CORS is deny-by-default and TLS is not implemented — front with caddy / nginx / cloudflared if you expose the server beyond the host.

External agent clients (acp-serve)

lingcode acp-serve runs a stdio-based Agent Control Protocol (ACP) host. External editors and AI clients — such as Zed or gemini-cli — can drive the full LingCode agent loop without going through the HTTP server. Any provider works.

# Drive the Claude agent over stdio
lingcode acp-serve --agent claude

# Drive a DeepSeek agent
lingcode acp-serve --agent deepseek

# Drive any OpenAI-compatible provider
lingcode acp-serve --agent openai-compat:groq
lingcode acp-serve --agent openai-compat:openrouter

# Set the working directory (defaults to cwd)
lingcode acp-serve --agent claude --cwd ~/my-project

The ACP protocol is a JSON-lines message exchange over stdin/stdout. Each agent session is multi-turn and stateful — the external client issues prompts and receives a structured stream of events (assistant_text, tool_use, tool_result, permission_request, and terminal frames like session_finished).

Security rules fire before every ACP round-trip: HardcodedDenyDecider blocks destructive patterns regardless of client instructions; ACPClientPermissionDecider then forwards remaining requests to the external client for allow/deny.

Credential resolution uses the same chain as the REPL: macOS Keychain → environment variable → config file. No extra auth configuration needed if you already have keys stored via lingcode auth login.

Subcommand reference

Troubleshooting

lingcode: ANTHROPIC_API_KEY is not set

Fix with lingcode auth login, or export in your shell, or run lingcode config set anthropic-api-key sk-ant-....

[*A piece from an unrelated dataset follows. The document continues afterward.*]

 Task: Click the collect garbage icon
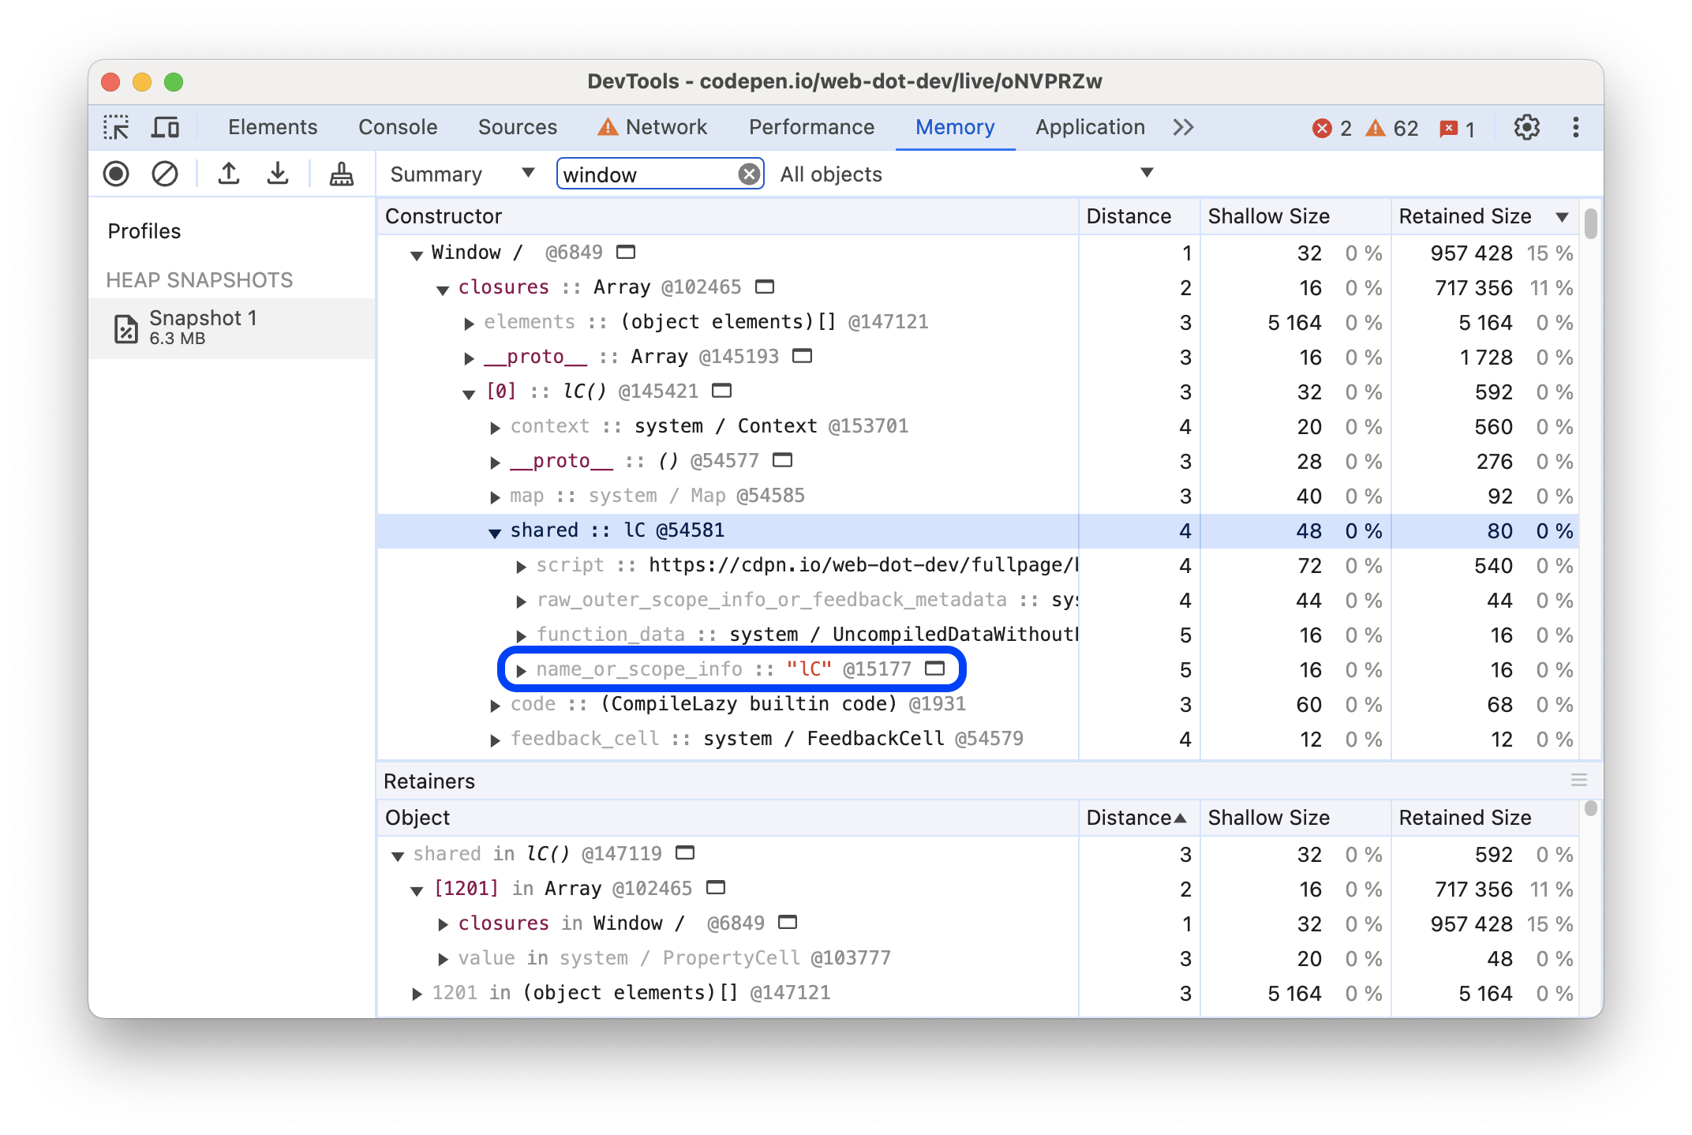342,174
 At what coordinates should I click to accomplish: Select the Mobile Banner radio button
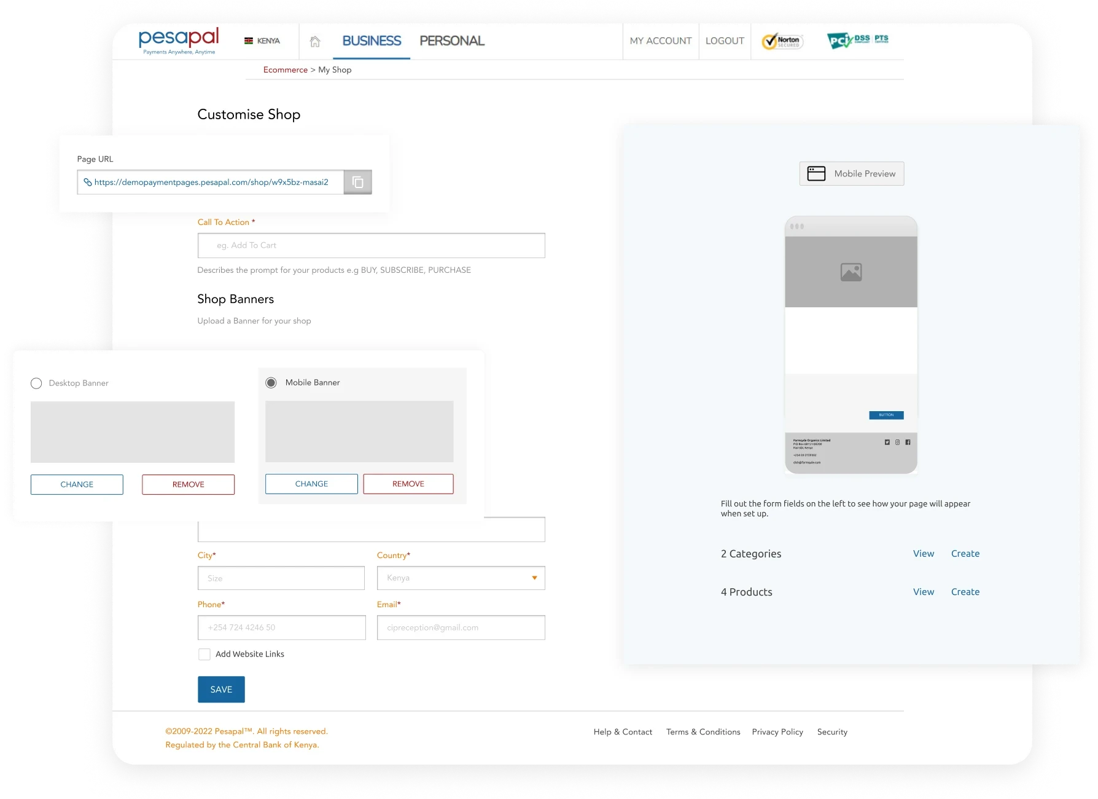pyautogui.click(x=271, y=383)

lingcode: <PROVIDER_API_KEY> is not set

OpenAI-compatible providers use plain env vars. For custom names: lingcode --provider openai --api-key-env MY_KEY.

lingcode: couldn't find Claude agent bridge

The Claude provider needs bridge.mjs, which ships inside LingCode.app or the standalone CLI tarball. Either install LingCode.app at /Applications, or point at a dev copy with export LINGCODE_AGENT_BRIDGE_DIR=/path/to/agent-bridge.

lingcode: bundled Node.js runtime is missing

The macOS CLI tarball ships its own Node — you shouldn't need to install one. If this error appears, the bundled binary went missing (corrupted install, manual deletion, or a Linux build): reinstall lingcode (curl -fsSL https://lingcode.dev/install-cli.sh | sh). As a fallback, install Node.js (nodejs.org) or set NODE to an explicit path. Only the Claude provider uses Node; OpenAI-compatible providers are pure Swift.

Rate-limited / 429 / overloaded

Both ask and repl retry automatically with exponential backoff (up to 5 attempts, up to 60s apart). You'll see rate limited (attempt N/5) — retrying in Xs… on stderr.

The app responds, but I wanted headless

lingcode ask routes through the app by default when it's open. Pass --headless to force local execution.

I pasted an API key into my terminal

Rotate it at the provider's dashboard. Anything in your shell history or tmux scrollback should be treated as leaked. Prefer lingcode auth login (browser paste) or lingcode auth set <provider> <key> — neither writes the key to stdout.